Dotemu has come up with the goods in regard to the overall presentation of the game. It strikes a rare balance between honoring the original aesthetics whilst upscaling the graphics and icons, without resorting to pixel art. The world and characters have a great hand-drawn style and I’m told the main characters harbor over 1,000 frames of animation to bring them to life. You can see the similarities between the new style adopted in Wonderboy The Dragon’s Trap A lot of familiar tunes can be found amongst the stage soundtracks. Music in the original titles was a high point and whilst the stage themes are fine, containing familiar rifts from the previous entries, the boss themes stand out being composed by guest musicians including Yuzo Koshiro himself.

Solid brawling action. Scrolling fighters have tried to refresh the formula over the years and ultimately it has only ended up a small part of other current genres (the Arkham series, Bayonetta and Dynasty Warriors come to mind). Dotemu have managed to retain the original formula here by not overstretching with new features. The game feels like the original entries with small but significant tweaks to the controls (as controllers just have more buttons available these days).

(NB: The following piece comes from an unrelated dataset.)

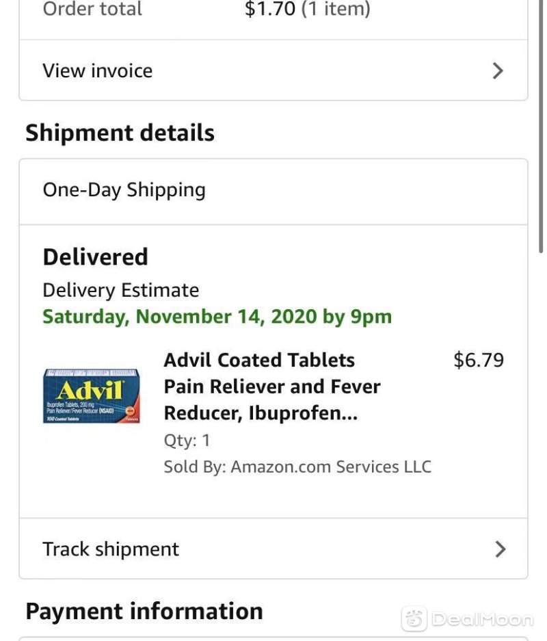Open the View invoice row
547x641 pixels.
(x=274, y=70)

Brawlers tripped up when stepping into 3 dimensions largely due to having to be more complicated to play. Retaining the 2D playfield allows veterans and newcomers both be able feel in control of what they're doing very easily. It’s refreshing to play something new which is still so familiar. SoR4 is a pure nostalgia trip showing the best parts of the genre without getting stuck on the, for better or worse, “improvements” which have come along. There’s no RPG leveling, minimal cut scenes and the game is all the better for it. I’m torn whether some of the new implementations from SoR3 should have made it over, namely running/rolling and branching paths but endings, but they’ve clearly used SoR2 as the template here and 99% of the time that was the right Idea.

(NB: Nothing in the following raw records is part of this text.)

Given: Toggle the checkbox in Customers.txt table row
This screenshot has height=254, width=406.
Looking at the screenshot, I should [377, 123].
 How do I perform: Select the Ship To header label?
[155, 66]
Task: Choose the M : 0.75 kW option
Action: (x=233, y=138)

Oak Wood City is a dirty but beautifully rendered place. Using small details It manages to tread the line between looking entirely hand-drawn and tileset to create its vibrant world. The Story is represented by cut scenes between stages which do a perfunctory job at explaining where you’re going next. On a personal level I'm grateful you can still walk down a street, jump on the roof of a train, jump from a building only to end up on a boat taking you towards your goal on the other side of the city. The silliness all in the effort to entertain and provide variety remains king here just like 25 years ago. My only real gripe is the slight lack of colour in the environments themselves compared to the earlier entries. Whereas in SoR2 we ventured into a theme park and SoR3 a spotlit club, the majority on offer here is a bit grey and urban. Pops of colour from the characters and enemies make up for this and it's likely they'd blend together too much if done differently, I just miss the club and pirateship!

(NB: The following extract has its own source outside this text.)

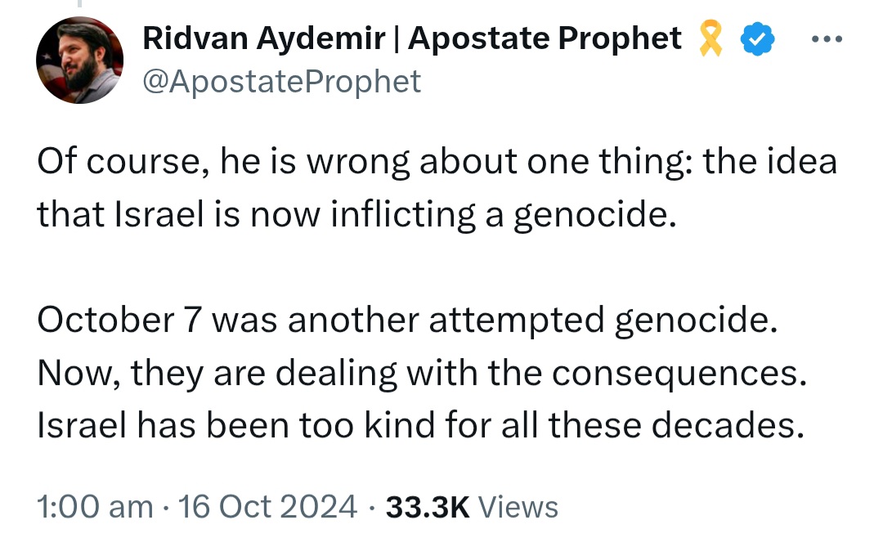Click the Israel has been too kind sentence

Completing SoR2 in my house became (minimum) a weekly event and SoR4 has been built in much the same way. As a single-player experience by today’s standards, the content is lacking. This said however, the slightly repetitious nature of the gameplay strangely makes replaying the game in harder difficulties more palatable. This isn’t a game that supposed to be enjoyed in 5-hour shifts. A single run-through times in at around 3 hours and it’s necessary to complete the game multiple times to unlock all of its glorious retro trophies. You'll also stumble upon easter eggs on your journey such as retro bosses if you take the time to explore the environment. A Vs multiplayer feature is included in much the same way as the previous games. This is a severely limited option but not unwelcome when paired with potential 4 player action. It won’t stand the test of time but if played with a rotating pool of friends it’s a fun diversion as is the main game.

SoR4 is officially a success. As an avid fan of the original games I’m pleased and the simple pleasure of being able to play alongside veterans and newcomers alike. Some games are made to be played and stopped at your leisure, rather than when the game itself allows it.